Segment Open

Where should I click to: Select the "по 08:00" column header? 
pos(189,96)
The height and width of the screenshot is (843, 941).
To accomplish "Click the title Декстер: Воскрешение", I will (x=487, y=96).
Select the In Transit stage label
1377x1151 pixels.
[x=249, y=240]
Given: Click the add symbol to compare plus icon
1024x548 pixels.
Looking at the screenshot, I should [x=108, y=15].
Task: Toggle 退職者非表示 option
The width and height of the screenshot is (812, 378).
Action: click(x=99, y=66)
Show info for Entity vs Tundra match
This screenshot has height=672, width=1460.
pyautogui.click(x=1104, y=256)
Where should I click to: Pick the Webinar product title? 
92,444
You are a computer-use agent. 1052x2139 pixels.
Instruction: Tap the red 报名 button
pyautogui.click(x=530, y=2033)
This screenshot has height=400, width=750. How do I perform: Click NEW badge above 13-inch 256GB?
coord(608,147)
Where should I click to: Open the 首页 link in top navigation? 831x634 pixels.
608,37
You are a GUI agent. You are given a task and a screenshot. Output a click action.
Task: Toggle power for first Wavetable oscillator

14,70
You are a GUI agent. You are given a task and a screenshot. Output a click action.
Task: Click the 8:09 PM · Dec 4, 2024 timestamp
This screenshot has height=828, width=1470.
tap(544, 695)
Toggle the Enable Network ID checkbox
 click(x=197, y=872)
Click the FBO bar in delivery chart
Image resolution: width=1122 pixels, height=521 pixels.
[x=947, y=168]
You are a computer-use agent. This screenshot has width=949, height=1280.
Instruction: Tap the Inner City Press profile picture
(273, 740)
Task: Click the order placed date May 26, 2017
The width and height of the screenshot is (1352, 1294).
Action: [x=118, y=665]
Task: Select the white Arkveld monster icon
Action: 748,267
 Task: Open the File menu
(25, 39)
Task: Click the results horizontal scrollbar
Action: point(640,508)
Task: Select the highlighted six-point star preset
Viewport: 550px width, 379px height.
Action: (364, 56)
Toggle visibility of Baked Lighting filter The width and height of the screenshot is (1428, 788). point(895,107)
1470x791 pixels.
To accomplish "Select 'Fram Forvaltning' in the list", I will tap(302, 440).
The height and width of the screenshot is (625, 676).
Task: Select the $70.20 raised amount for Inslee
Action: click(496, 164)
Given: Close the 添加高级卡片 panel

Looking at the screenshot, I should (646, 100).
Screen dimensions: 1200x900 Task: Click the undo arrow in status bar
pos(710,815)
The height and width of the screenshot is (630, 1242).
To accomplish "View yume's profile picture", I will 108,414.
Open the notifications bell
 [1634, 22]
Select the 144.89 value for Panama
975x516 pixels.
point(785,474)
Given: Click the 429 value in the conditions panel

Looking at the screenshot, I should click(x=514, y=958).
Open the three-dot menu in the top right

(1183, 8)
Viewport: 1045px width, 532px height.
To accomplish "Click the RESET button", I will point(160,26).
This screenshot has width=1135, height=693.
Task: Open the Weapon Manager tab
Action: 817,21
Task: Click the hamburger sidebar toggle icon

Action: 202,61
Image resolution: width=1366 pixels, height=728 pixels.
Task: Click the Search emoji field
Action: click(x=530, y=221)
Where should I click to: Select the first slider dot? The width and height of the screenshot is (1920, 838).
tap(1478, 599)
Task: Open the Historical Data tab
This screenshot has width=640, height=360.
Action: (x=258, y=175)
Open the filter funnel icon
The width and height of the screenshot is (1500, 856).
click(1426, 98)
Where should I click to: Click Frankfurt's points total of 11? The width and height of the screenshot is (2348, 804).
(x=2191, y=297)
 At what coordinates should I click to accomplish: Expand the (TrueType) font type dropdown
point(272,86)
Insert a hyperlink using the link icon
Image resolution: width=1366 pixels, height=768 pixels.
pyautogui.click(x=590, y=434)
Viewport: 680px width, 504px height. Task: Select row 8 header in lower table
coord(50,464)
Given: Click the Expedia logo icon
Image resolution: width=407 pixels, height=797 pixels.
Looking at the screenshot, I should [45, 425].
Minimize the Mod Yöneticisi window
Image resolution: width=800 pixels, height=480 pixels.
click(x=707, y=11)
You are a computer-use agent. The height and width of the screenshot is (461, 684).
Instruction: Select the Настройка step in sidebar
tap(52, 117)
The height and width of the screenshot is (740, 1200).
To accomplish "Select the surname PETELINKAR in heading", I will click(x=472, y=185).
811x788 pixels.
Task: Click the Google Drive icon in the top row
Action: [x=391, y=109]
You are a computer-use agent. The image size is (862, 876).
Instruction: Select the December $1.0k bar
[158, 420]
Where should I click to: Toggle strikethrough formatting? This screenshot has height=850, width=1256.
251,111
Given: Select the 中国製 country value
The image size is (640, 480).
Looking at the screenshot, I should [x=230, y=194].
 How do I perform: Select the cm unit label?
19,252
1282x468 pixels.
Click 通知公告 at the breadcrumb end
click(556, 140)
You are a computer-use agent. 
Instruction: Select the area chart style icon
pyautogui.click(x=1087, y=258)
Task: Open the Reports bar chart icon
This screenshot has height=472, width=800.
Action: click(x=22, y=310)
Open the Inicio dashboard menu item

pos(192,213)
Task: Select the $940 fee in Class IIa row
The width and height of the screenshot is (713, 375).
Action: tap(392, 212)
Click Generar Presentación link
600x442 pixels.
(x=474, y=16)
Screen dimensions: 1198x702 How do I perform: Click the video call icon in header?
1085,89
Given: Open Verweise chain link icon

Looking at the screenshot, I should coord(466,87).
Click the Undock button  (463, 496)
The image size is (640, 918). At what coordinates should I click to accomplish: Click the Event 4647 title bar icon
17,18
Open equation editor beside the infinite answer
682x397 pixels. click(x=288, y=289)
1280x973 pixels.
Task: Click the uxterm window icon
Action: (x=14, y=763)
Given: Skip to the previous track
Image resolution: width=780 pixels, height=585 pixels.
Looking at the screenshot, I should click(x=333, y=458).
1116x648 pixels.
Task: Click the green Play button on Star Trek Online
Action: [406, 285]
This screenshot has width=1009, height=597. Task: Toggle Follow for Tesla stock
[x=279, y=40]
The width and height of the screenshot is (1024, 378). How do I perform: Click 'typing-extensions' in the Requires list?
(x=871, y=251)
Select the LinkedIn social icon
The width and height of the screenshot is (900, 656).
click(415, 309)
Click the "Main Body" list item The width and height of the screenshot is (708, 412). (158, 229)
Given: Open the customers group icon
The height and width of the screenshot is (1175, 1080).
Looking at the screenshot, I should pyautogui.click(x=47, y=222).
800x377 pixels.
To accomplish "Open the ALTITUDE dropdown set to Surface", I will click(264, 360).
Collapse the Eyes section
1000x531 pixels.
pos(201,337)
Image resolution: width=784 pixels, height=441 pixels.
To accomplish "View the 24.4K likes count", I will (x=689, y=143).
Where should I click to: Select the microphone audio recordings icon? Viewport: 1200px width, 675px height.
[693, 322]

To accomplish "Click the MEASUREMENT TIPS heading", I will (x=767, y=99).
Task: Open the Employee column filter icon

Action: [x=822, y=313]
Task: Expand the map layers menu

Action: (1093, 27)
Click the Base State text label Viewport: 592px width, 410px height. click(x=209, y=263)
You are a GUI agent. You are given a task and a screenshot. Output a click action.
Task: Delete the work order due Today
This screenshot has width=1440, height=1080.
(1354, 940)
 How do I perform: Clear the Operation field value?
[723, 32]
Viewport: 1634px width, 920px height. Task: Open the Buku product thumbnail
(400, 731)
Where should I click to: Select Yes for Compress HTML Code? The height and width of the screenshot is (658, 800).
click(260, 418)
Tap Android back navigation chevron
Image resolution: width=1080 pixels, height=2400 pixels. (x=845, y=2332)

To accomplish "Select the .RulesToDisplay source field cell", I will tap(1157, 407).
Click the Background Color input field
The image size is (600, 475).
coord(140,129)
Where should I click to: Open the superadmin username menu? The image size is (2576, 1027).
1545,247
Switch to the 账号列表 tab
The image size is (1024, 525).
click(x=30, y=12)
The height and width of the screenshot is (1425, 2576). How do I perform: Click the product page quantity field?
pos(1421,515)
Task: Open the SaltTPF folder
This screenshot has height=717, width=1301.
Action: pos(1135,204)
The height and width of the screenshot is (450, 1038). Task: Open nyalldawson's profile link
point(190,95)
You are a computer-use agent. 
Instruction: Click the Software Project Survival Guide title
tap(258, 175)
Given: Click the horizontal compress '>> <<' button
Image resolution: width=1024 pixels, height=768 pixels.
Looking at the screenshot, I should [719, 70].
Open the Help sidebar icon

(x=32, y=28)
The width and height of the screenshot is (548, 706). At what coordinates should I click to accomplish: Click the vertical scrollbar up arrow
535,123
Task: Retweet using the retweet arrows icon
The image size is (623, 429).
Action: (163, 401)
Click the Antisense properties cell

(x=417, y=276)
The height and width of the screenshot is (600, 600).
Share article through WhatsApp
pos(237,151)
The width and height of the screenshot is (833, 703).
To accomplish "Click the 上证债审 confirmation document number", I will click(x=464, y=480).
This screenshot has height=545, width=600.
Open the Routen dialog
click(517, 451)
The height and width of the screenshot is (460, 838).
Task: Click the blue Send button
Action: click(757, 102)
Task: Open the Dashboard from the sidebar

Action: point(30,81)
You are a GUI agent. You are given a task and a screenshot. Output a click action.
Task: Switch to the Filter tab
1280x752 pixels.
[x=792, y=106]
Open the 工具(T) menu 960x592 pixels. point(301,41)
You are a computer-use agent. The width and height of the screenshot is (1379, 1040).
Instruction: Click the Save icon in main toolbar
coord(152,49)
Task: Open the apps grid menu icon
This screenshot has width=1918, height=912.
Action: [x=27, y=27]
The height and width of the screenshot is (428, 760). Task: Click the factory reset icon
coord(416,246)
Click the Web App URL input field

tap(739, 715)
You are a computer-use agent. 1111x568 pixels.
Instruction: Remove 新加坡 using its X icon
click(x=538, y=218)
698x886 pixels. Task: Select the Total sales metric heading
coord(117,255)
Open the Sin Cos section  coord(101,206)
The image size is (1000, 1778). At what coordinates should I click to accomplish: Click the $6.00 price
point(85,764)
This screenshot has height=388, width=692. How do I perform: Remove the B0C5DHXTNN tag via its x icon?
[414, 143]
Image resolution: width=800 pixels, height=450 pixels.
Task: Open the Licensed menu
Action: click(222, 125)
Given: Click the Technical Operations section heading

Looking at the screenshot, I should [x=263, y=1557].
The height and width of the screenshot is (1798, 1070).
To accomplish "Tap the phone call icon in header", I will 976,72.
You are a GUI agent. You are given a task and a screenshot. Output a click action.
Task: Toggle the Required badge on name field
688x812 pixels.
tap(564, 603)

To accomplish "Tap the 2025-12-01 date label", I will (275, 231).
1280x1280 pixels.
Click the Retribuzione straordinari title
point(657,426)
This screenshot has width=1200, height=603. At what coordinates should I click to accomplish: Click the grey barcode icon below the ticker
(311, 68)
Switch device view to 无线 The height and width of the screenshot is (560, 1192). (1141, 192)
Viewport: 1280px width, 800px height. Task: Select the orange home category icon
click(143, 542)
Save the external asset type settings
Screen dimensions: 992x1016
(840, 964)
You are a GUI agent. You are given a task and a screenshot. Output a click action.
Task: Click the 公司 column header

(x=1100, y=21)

Segment Closed

> _REQUIRED ACTION_:
In the listing above, start at the line with "Given: Click the add", go on through the line with "Task: Toggle 退職者非表示 option", and copy each of those lines exactly; leave out all the rest.

> _OUTPUT FOR THIS EXERCISE_:
Given: Click the add symbol to compare plus icon
1024x548 pixels.
Looking at the screenshot, I should [x=108, y=15].
Task: Toggle 退職者非表示 option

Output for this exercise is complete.